Extracted data entries:
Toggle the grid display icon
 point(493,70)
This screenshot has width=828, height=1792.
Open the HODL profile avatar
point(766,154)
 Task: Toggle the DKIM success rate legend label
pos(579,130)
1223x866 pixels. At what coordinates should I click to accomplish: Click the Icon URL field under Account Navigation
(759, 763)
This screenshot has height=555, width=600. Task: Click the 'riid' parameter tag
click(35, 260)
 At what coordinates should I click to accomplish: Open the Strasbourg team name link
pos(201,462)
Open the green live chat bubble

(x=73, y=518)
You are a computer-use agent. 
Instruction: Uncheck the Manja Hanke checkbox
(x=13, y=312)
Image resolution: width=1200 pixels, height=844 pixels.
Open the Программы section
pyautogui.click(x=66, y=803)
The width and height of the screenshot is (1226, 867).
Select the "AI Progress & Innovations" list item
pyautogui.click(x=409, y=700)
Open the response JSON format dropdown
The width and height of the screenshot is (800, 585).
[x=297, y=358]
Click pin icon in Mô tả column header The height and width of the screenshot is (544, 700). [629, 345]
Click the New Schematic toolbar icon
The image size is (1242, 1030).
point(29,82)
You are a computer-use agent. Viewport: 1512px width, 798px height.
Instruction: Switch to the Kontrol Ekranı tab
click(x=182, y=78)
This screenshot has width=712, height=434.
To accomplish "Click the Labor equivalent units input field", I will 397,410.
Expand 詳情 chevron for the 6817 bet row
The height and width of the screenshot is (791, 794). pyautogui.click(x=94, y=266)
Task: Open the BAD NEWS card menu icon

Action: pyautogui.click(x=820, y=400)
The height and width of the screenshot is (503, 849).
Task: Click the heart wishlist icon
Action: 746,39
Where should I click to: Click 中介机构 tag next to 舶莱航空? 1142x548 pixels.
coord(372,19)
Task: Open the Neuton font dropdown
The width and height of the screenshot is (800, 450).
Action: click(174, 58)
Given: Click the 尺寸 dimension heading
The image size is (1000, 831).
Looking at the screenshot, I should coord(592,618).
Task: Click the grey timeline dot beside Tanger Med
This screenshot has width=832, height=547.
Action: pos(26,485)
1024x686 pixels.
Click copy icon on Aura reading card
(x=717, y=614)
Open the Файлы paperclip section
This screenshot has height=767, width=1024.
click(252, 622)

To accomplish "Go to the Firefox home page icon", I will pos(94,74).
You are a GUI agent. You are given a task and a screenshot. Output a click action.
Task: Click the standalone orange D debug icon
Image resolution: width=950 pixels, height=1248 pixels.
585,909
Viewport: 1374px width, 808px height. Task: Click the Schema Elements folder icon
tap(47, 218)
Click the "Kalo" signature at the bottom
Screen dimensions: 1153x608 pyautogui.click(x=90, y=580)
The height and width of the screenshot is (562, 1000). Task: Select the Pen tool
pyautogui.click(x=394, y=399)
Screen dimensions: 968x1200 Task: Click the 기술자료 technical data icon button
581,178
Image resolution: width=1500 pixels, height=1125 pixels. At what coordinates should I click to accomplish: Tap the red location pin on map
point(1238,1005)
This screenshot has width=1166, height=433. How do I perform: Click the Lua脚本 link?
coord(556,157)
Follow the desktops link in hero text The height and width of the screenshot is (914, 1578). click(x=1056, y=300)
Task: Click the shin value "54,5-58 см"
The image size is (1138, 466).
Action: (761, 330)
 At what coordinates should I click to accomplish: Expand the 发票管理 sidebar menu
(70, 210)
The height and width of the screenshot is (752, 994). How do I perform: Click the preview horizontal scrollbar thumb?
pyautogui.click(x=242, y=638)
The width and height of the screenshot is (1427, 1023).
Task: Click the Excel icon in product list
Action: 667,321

■ **TASK ITEM**:
Exactly and only the lines from the line containing "Follow the desktops" through the final line of the records above must be returned.

■ **SOLUTION FOR THIS PROBLEM**:
Follow the desktops link in hero text The height and width of the screenshot is (914, 1578). click(x=1056, y=300)
Task: Click the shin value "54,5-58 см"
The image size is (1138, 466).
Action: (761, 330)
 At what coordinates should I click to accomplish: Expand the 发票管理 sidebar menu
(70, 210)
The height and width of the screenshot is (752, 994). How do I perform: Click the preview horizontal scrollbar thumb?
pyautogui.click(x=242, y=638)
The width and height of the screenshot is (1427, 1023).
Task: Click the Excel icon in product list
Action: 667,321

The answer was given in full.